Obiettivo dell'esercizio
Per favore, prosegui il testo sulla storia di Nadia Nadim partendo dopo l'ultima frase riportata.

Estratto
====

Quando si parla di calcio, di diritto negato ed anche conquistato c è una storia che merita di essere raccontata ed è quella di Nadia Nadim.
Una giovane nata ad Herat, cresciuta a Kabul sotto le bombe. Quando aveva 11 anni, il padre fu sequestrato e ammazzato dai talebani e a lei fu impedito di andare a scuola, costringendola a fuggire all’estero insieme alla madre Hamida e alle quattro sorelle.
Durante il suo lungo viaggio della speranza, nascosta in camion di fortuna, è passata anche dall’Italia, prima di riuscire a raggiungere un campo rifugiati in Danimarca, in quello che sarebbe diventato il suo Paese.
È qui che ha cominciato seriamente a giocare a calcio, diventando in breve tempo una stella europea di prima grandezza e della Nazionale danese.

====

Elementi salvati da una raccolta:
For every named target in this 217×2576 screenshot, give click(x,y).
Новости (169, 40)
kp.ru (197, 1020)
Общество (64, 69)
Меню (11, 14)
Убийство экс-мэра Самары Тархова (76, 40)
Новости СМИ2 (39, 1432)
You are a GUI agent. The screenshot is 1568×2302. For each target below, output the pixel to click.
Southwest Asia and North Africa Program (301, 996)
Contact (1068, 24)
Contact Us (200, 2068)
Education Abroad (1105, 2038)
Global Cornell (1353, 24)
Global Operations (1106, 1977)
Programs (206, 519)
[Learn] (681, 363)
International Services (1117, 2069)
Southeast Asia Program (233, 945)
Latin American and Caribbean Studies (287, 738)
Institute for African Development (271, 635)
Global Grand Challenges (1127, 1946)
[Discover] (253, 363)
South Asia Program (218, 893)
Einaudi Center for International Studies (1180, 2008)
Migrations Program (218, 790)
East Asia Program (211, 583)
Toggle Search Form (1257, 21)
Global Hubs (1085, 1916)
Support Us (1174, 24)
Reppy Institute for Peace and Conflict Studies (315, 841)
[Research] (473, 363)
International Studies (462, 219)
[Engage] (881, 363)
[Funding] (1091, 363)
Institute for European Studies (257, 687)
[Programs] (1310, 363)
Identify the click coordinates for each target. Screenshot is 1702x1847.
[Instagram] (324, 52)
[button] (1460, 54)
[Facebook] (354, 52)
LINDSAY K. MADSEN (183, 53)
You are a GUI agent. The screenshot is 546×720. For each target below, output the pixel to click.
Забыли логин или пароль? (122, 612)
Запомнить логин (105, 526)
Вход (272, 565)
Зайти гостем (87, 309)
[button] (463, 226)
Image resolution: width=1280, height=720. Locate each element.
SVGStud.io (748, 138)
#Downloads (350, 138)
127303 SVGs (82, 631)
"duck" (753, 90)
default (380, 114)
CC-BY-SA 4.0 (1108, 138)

====

Risposta al problema
E, mentre faceva tutto questo, ha trovato il tempo di imparare e parlare quasi perfettamente 9 lingue, si è iscritta a Medicina con l’obiettivo dichiarato di diventare chirurgo una volta tolti gli scarpini, è stata citata da Forbes tra le 20 donne più influenti dello sport mondiale e nominata dall’UNESCO ambasciatrice per l’istruzione di giovani donne e per promuovere l’importanza della parità di genere.
A chi dice che le donne devono stare a casa, non possono giocare a calcio, non sono portate per le materie scientifiche, mostrategli la storia e la vita di Nadia Nadim. Perché è tutto lì.